As household formation gains momentum in the wake of the Great Recession and real housing inventory remains tight in most metro areas, rents have been rising steadily for the past two years. Combined with low interest rates, those fortunate few who do qualify for financing are finding that the rent vs. buy calculation is tipping back in the favor of buying. Mix in a strong stock market and rising consumer confidence, and there is real, actual homebuyer demand in certain markets that will help prevent another cascade collapse in prices.
3. Homebuilding remains uneconomic.
Until home prices rise again, building new homes will remain an uneconomic prospect; the likes of Lennar (LEN), KB Home (KBH) and Toll Brothers (TOL) are breaking ground on precious few single family home projects. And while multifamily housing starts are hitting record levels to try and keep up with breakaway rental demand, without new home inventory coming to market, inventory of existing homes will remain relatively tight in the near term, supporting prices.
4. Political will.
There are few things on which politicians these days can actually agree. One of those few is that foreclosures are bad. Or, at the very least, a homeowner who loses his home is less likely to vote for the incumbent than look elsewhere for political leadership. And whether we agree or disagree with the relative merits of housing support schemes, politicians and regulators alike have shown remarkable resolve when it comes to propping up the the housing market. As I wrote in 2009 (see Are Housing Fundamentals Still Deteriorating?) and continue to believe today, "Betting on another all-out collapse in residential housing prices is akin to betting on the bankruptcy of the US government. Could it happen? Sure, but that certainly isn't the base case."
The housing market is driven, in large part, by Americans' view of their own economic future. If we tend to believe that we'll keep our jobs, find spouses, be able to afford kids and will be economically okay, buying a home becomes a more appealing option.
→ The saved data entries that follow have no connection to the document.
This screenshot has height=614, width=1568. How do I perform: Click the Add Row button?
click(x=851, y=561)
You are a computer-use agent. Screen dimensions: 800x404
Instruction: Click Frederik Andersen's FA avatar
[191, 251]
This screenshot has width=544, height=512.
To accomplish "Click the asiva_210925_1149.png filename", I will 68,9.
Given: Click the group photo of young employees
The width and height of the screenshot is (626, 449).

And while demographic trends surrounding both the Baby Boomer and Millennial generations don't paint a rosy picture for home prices in the long run, improving confidence doesn't support the notion that home prices are about to collapse, either.
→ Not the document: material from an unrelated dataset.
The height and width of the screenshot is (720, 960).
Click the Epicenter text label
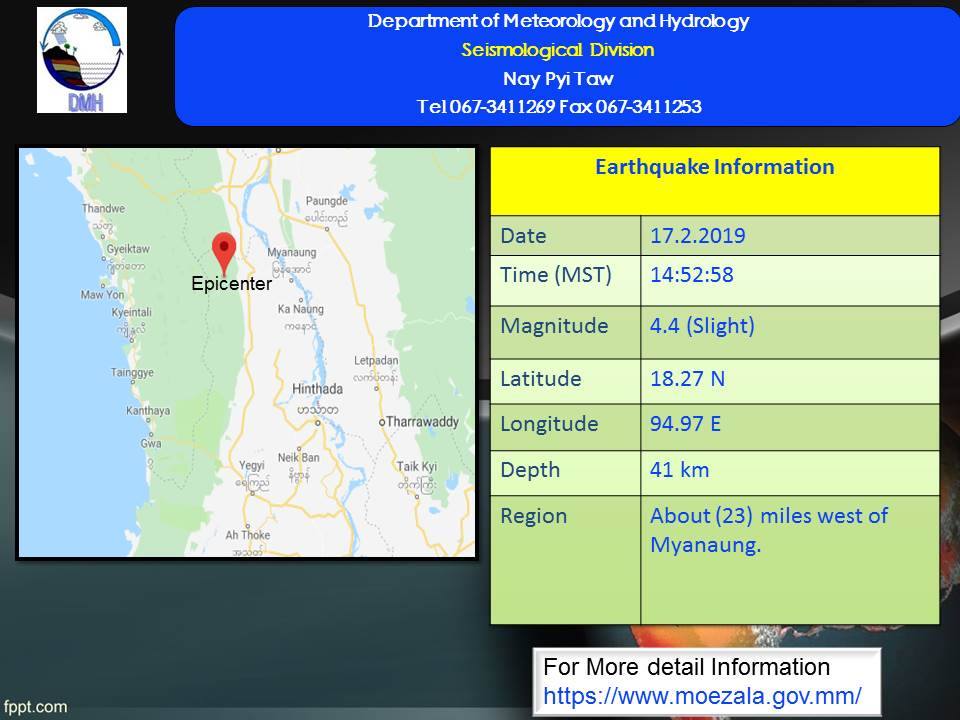point(231,284)
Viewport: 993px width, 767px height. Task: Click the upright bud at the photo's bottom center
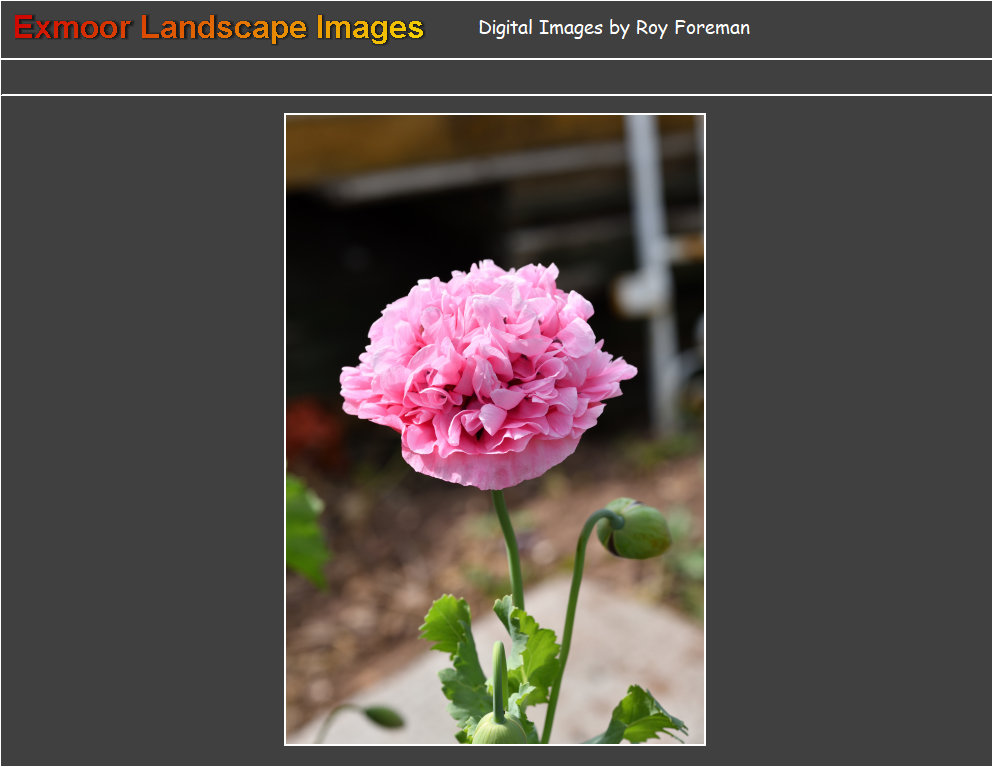[498, 726]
Minyanville's Todd Harrison is apt to say, "[We] must trade the tape we have rather than the tape we want." Housing bears clinging to either past glory in predicting the market's demise or hopes of future glory predicting another collapse would be well to remember this quip. It may be true that falling home prices could be a boon for the middle class, as prospective homeowners could get in at lower prices. Indeed, the quicker backlogged inventory clears, the quicker the market can get back to trading truly on fundamentals.
But we live in an environment where an imminent collapse in home prices is just not likely. In fact, it could now be considered a Black Swan, if it weren't for the fact that everyone is looking for it, rendering it no longer as such.
Lastly, for those of you who do a quick Google search on me and find my begrudging association with the National Association of Realtors, you will find two things. First, I am not a Realtor shill, and have staked my reputation on that fact. Second, my business would actually benefit from falling housing prices and a cooling of the real estate market in general.
In short, I am calling it like I see it -- not talking my book. I challenge housing pundits to do the same.